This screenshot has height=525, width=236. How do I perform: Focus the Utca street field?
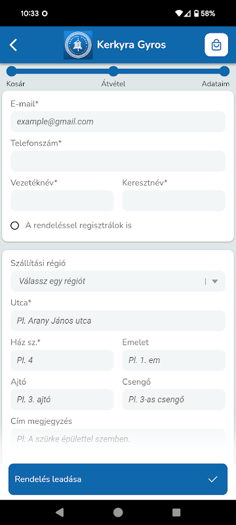(118, 321)
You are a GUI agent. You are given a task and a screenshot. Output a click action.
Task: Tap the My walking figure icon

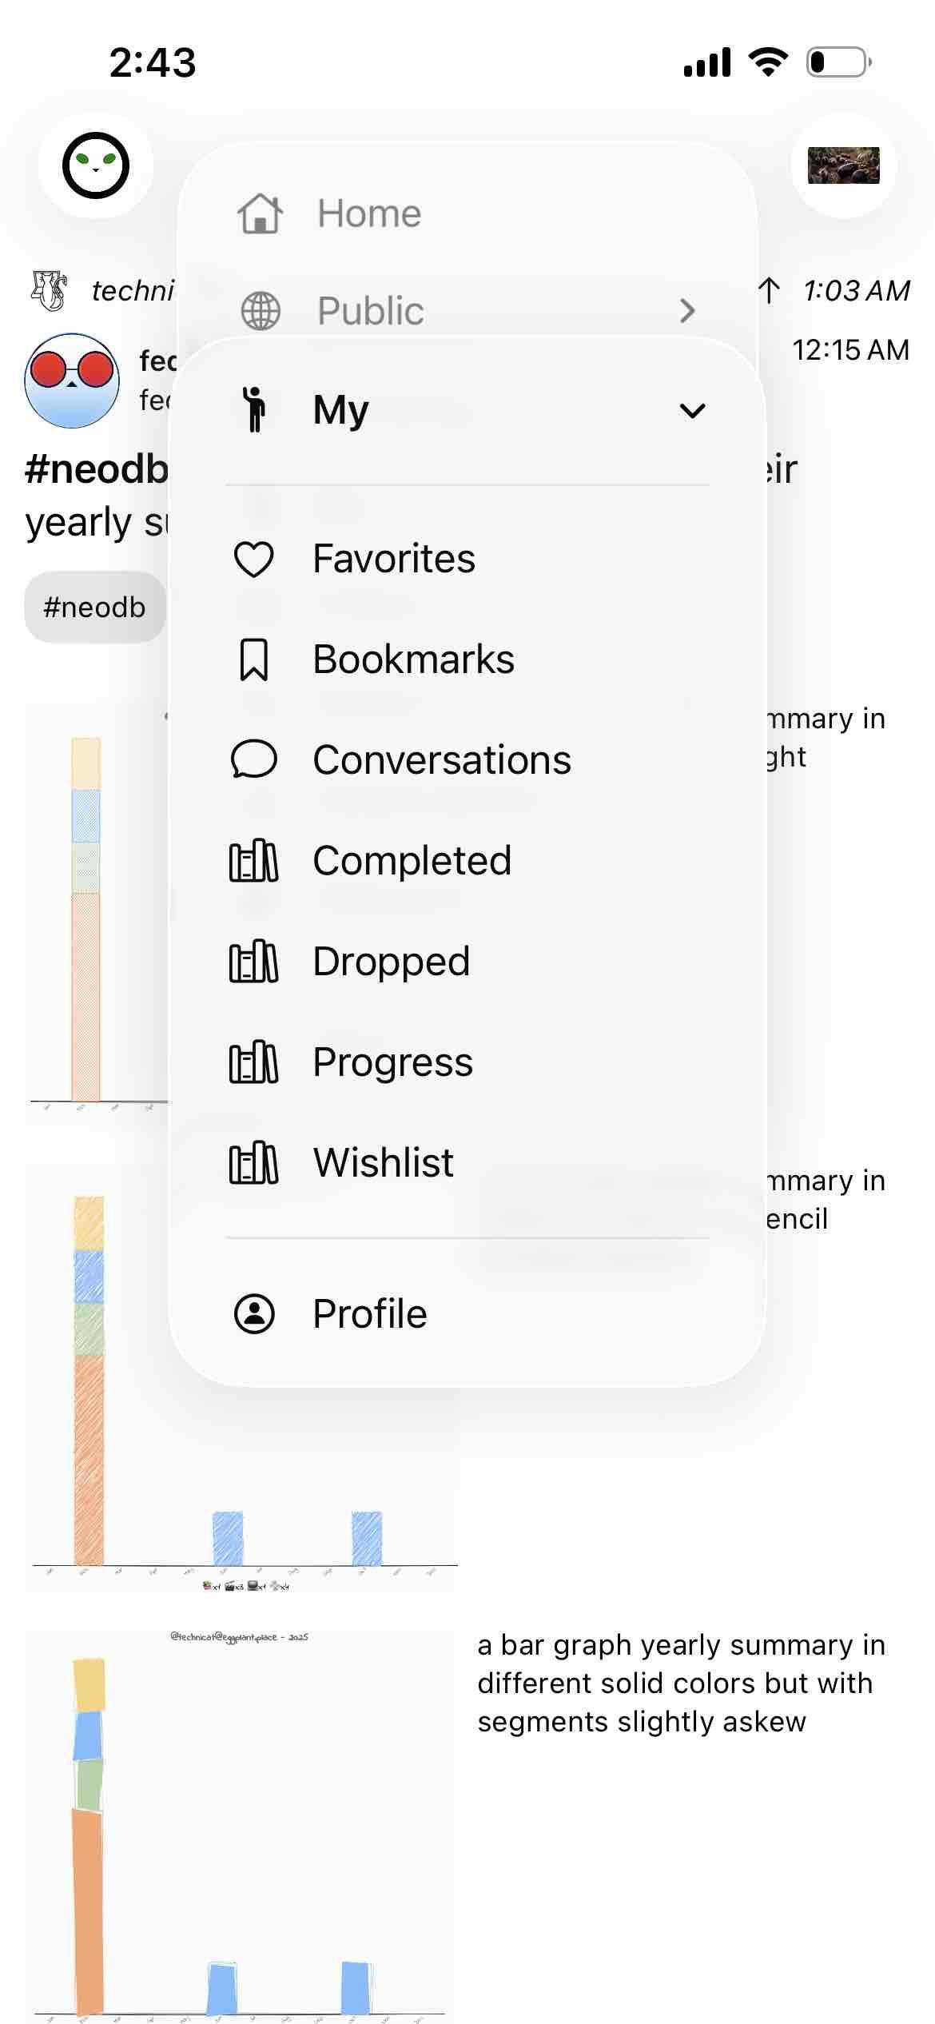[x=254, y=410]
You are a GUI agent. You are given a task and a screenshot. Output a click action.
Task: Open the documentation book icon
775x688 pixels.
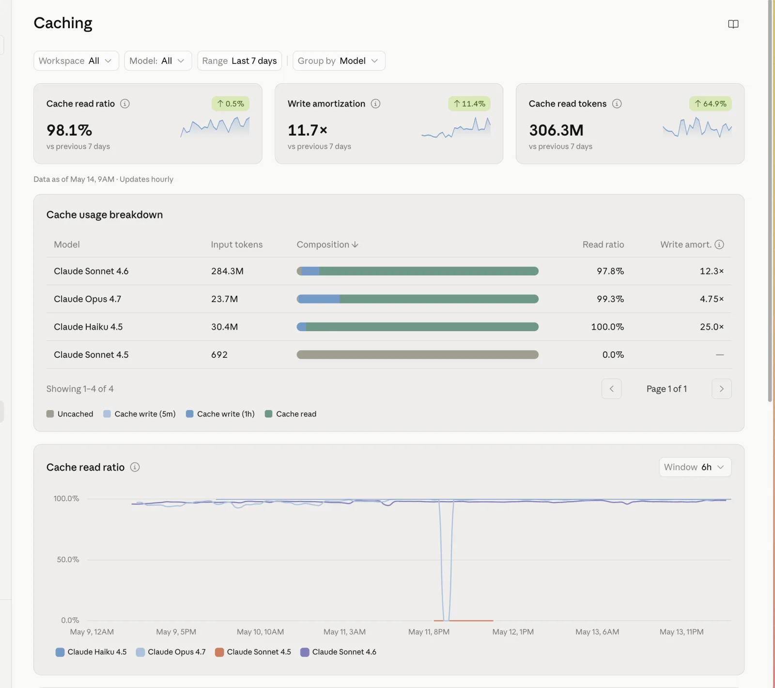733,24
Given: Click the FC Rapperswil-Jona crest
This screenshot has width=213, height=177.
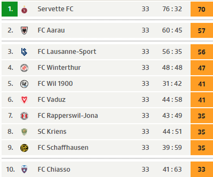Looking at the screenshot, I should [x=24, y=116].
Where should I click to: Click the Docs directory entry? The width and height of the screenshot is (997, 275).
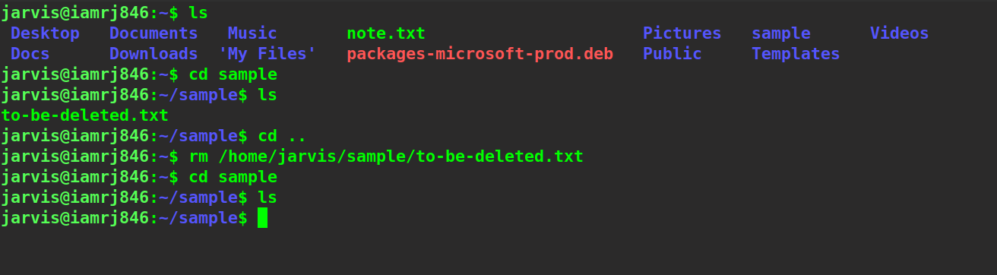click(30, 54)
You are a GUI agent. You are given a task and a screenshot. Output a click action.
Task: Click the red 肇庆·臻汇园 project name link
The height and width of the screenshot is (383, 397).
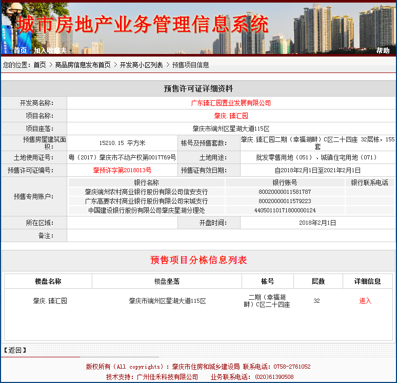coord(231,116)
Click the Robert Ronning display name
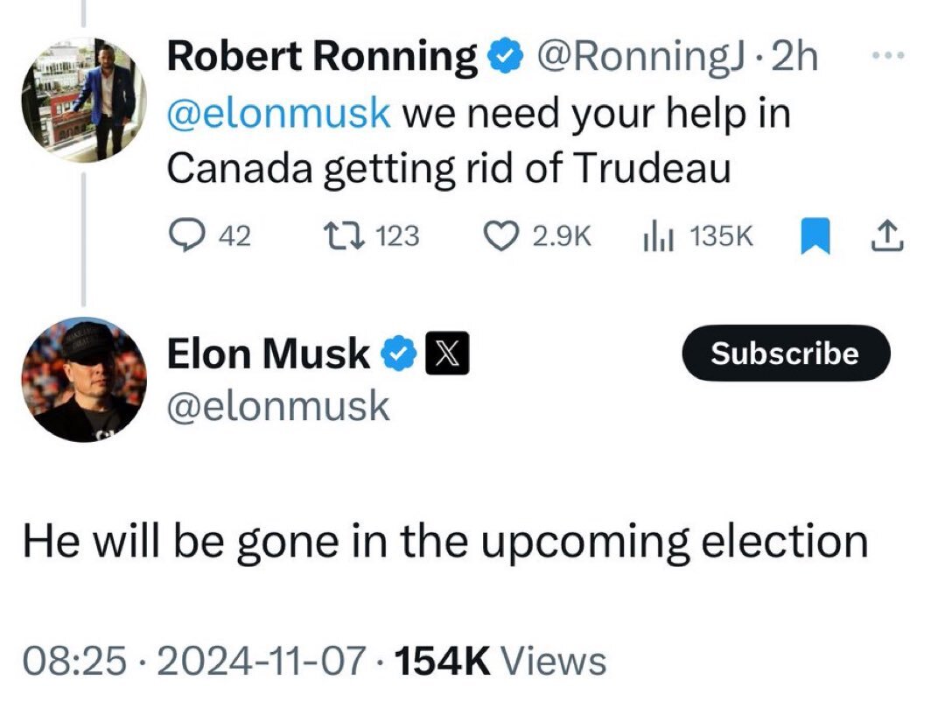Image resolution: width=931 pixels, height=715 pixels. [322, 56]
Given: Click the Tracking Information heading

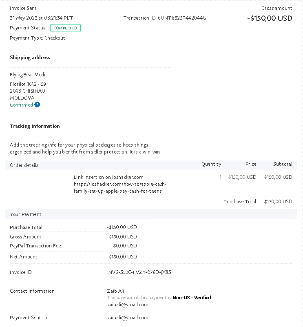Looking at the screenshot, I should point(35,126).
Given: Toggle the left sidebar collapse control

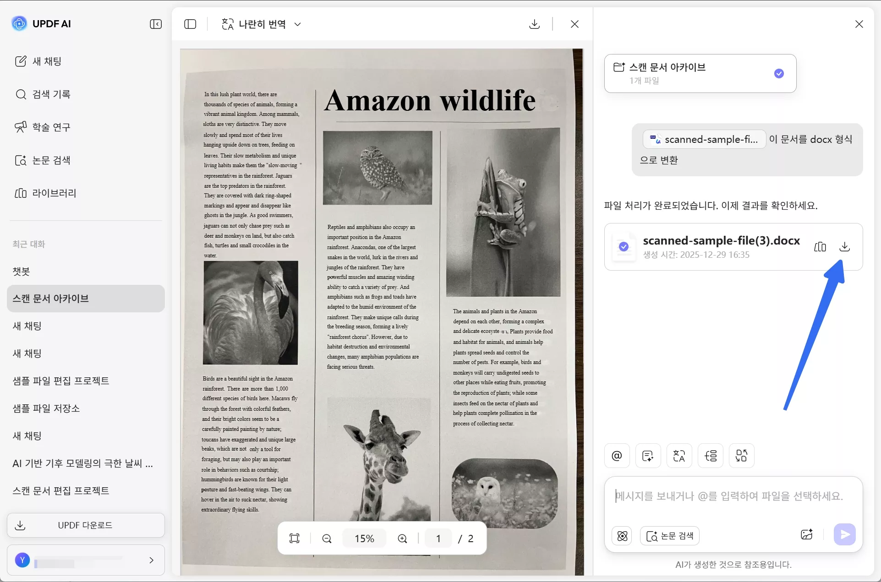Looking at the screenshot, I should pos(156,24).
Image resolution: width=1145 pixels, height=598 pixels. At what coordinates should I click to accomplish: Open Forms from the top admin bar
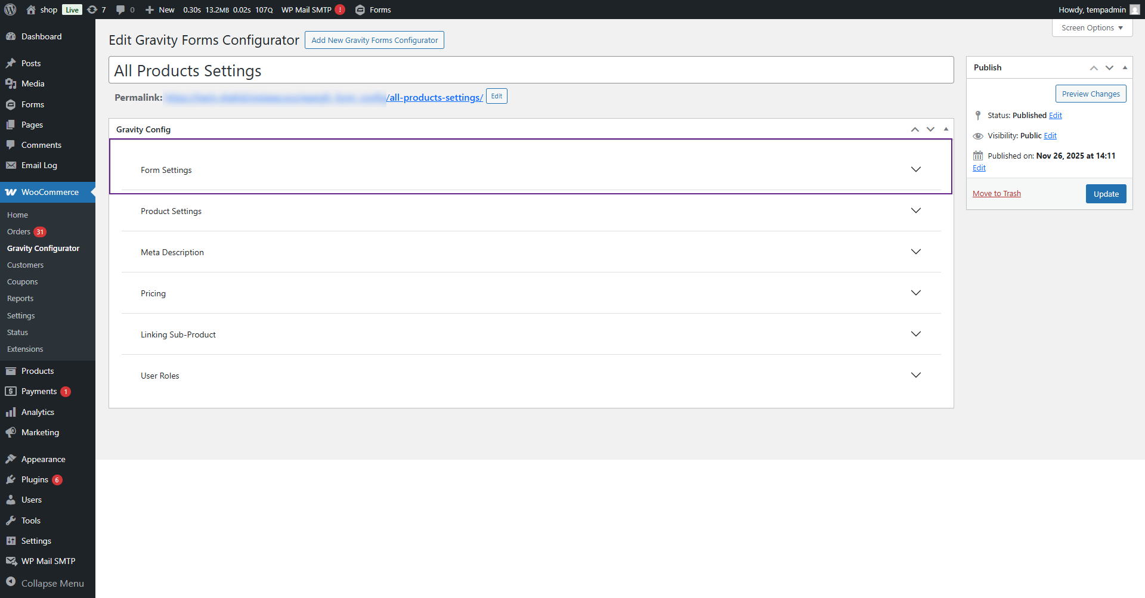pos(378,10)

□ □ □ □ □

УСЛОВИЕ ЗАДАНИЯ —
Можете дословно повторить все данные выше, опустив изображения?

РЕШЕНИЕ ЗАДАЧИ —
This screenshot has height=525, width=236. How do I perform: Focus the Utca street field?
(118, 321)
You are a GUI agent. You are given a task and a screenshot. Output a click action.
Task: Tap the My walking figure icon

[x=254, y=410]
You are a GUI agent. You are given a task and a screenshot. Output a click action.
Task: Open the documentation book icon
775x688 pixels.
733,24
Given: Click the FC Rapperswil-Jona crest
This screenshot has width=213, height=177.
Looking at the screenshot, I should [x=24, y=116].
Where should I click to: Click the Docs directory entry? The width and height of the screenshot is (997, 275).
click(30, 54)
You are a GUI agent. You are given a task and a screenshot. Output a click action.
Task: Click the red 肇庆·臻汇园 project name link
The height and width of the screenshot is (383, 397).
coord(231,116)
Click the Robert Ronning display name
Image resolution: width=931 pixels, height=715 pixels. [322, 56]
Given: Click the Tracking Information heading

Looking at the screenshot, I should point(35,126).
Given: Toggle the left sidebar collapse control

Looking at the screenshot, I should pos(156,24).
Image resolution: width=1145 pixels, height=598 pixels. At what coordinates should I click to accomplish: Open Forms from the top admin bar
pos(378,10)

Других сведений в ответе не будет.